A la chica sin nombre, ni el calor ni
la humedad parecen preocuparle. Sigue
disparando dardos envenenados en dirección a mí. Al hacerlo, gesticula exageradamente, mueve sus brazos como si
nadara, flota sobre el aire opaco de ese
ambiente cargado de humo de tabaco.
Ahora, una gota de sudor corre por su
rostro regordete. Pero a ella nada la perturba. Con el puño de la camisa se quita
el sudor. Y sigue.
Habla de los Montoneros. De Perón y
Evita. Se exalta con las hazañas de Güemes y del Chacho Peñaloza. Desintegra a
Sarmiento en un solo movimiento y lanza besos al aire para don Juan Manuel
de Rosas. “El Restaurador”, lo llama, haciendo gala de esa liviandad que suelen
esgrimir los recién llegados a una causa.
Está a punto de alcanzar el éxtasis. Tiene
un orgasmo de época. Se ha montado al
mundo entero. A sus pies, los opresores
de la patria piden clemencia.
Están ganando la guerra. Esa guerra
que no admite tibios. Dice. La están ganando los combatientes montoneros.
Con fusiles y machetes. Por otro 17.
Está poseída. Parece, incluso, haber olvidado que sigo frente a ella.
Los otros comensales, cuatro o quizá
cinco, cuyos nombres tampoco puedo recordar, no hablan. Miran azorados a la
cachetuda de la Jotapé mientras devoran
trozos de carne y beben Bidú cola.
Ha terminado el discurso pero nadie
aplaude. Ella vuelve a su frente preferido. Vuelve a mí.

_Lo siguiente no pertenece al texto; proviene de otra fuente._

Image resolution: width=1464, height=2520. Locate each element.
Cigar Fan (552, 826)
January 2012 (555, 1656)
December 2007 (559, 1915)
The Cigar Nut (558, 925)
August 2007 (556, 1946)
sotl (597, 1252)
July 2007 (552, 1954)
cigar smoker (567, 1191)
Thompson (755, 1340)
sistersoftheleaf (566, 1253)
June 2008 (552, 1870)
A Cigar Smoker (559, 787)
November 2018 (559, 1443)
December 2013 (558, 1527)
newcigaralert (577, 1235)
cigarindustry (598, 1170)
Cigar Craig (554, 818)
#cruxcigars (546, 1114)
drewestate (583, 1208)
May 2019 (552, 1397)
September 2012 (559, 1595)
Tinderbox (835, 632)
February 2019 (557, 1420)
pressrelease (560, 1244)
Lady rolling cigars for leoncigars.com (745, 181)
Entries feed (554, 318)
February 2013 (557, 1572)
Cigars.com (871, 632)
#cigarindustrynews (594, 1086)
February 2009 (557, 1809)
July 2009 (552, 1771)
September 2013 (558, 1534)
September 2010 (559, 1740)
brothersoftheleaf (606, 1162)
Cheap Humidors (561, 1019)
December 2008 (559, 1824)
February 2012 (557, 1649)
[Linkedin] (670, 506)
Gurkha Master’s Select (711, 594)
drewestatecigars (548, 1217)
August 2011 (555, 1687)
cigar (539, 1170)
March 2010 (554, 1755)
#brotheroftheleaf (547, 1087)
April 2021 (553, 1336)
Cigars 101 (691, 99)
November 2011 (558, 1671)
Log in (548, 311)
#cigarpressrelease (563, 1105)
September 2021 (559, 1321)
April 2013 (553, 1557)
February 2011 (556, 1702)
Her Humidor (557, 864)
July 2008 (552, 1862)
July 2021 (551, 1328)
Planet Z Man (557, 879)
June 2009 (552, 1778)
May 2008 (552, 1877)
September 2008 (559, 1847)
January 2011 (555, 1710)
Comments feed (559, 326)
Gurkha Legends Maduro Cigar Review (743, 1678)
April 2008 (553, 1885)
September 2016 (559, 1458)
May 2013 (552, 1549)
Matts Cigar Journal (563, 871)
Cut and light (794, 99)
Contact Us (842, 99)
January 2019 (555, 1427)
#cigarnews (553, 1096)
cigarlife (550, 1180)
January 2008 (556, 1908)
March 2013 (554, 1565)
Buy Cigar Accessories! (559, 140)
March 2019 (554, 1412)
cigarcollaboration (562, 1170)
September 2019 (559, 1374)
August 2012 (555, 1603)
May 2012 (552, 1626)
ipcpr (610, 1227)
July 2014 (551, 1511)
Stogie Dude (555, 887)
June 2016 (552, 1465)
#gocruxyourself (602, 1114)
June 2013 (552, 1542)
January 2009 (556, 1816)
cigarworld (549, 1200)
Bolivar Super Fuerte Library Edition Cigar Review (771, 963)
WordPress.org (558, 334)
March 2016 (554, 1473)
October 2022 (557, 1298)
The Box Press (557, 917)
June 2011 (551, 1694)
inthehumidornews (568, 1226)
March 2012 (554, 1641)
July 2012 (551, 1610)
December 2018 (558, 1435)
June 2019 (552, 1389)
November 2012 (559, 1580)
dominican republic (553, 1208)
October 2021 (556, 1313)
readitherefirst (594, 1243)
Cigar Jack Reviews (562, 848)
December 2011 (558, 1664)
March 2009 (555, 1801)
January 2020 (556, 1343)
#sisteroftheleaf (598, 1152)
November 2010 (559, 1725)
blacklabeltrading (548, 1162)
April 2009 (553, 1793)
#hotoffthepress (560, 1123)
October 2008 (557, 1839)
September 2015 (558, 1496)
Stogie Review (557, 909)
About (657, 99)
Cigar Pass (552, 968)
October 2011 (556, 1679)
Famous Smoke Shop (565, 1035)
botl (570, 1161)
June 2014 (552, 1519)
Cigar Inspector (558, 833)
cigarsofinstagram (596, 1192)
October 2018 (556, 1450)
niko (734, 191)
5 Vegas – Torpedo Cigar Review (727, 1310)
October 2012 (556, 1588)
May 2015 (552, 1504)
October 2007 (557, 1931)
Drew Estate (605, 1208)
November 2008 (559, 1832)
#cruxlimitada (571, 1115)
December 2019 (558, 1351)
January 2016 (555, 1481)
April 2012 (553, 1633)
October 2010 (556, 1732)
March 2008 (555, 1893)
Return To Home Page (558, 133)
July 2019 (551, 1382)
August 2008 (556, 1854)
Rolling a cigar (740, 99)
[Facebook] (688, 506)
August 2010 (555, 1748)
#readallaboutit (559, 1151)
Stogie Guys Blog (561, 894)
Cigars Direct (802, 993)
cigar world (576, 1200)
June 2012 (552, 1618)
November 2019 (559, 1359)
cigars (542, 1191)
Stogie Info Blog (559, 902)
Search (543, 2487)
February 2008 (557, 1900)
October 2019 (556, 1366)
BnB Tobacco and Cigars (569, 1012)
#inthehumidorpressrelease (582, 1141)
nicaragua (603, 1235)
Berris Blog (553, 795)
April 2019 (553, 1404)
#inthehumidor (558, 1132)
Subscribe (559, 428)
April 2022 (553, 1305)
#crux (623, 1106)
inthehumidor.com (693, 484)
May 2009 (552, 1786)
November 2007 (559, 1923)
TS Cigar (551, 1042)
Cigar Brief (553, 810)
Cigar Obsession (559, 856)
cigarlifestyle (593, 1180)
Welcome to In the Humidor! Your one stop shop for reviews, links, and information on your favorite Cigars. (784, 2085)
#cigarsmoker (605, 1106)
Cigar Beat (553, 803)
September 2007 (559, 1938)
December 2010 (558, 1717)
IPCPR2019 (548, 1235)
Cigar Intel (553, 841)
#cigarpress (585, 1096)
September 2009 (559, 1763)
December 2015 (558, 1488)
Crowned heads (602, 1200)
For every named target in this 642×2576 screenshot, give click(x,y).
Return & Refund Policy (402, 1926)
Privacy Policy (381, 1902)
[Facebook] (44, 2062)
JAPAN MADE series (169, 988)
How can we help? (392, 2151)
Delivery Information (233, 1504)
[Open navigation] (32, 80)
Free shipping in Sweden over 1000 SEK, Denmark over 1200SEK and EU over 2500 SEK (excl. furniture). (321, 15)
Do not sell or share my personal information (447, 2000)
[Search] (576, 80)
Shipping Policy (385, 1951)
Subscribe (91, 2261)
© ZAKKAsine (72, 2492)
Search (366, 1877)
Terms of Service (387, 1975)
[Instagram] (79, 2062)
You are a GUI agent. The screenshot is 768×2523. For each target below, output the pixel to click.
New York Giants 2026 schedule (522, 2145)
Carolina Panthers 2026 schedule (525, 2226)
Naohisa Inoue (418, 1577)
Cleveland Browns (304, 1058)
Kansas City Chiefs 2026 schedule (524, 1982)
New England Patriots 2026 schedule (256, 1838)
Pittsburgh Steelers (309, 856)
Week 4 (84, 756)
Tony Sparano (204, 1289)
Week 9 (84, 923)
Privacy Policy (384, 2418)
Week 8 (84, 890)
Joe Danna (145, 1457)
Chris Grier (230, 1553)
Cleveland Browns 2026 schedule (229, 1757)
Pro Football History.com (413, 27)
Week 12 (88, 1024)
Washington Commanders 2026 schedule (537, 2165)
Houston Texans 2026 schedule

Creo que ahora soy yo el que tiene los
cachetes al rojo vivo. Siento fuego en la
cara.
Con la mirada me transfiere el sitial
del orador.
Tengo que defenderme. Debo decir algo. Decir algo es decir que tengo miedo.
Que la odio. Decir que tengo miedo y que
la odio es decir demasiado.
–¡Hablá pecetito! –me lastima.
No me salen palabras. Me sale silencio.
Silencio de muerte. He perdido el carro
de la historia.
Ella es la vencedora.
Luego supe quién era, aunque no la
volví a ver. Hasta ahora. Que la encuentro en una página del diario. Hecha huesos. Unos pocos huesos. Los suficientes
como para que el equipo de antropología
forense pudiera identificar a aquella chica sin nombre.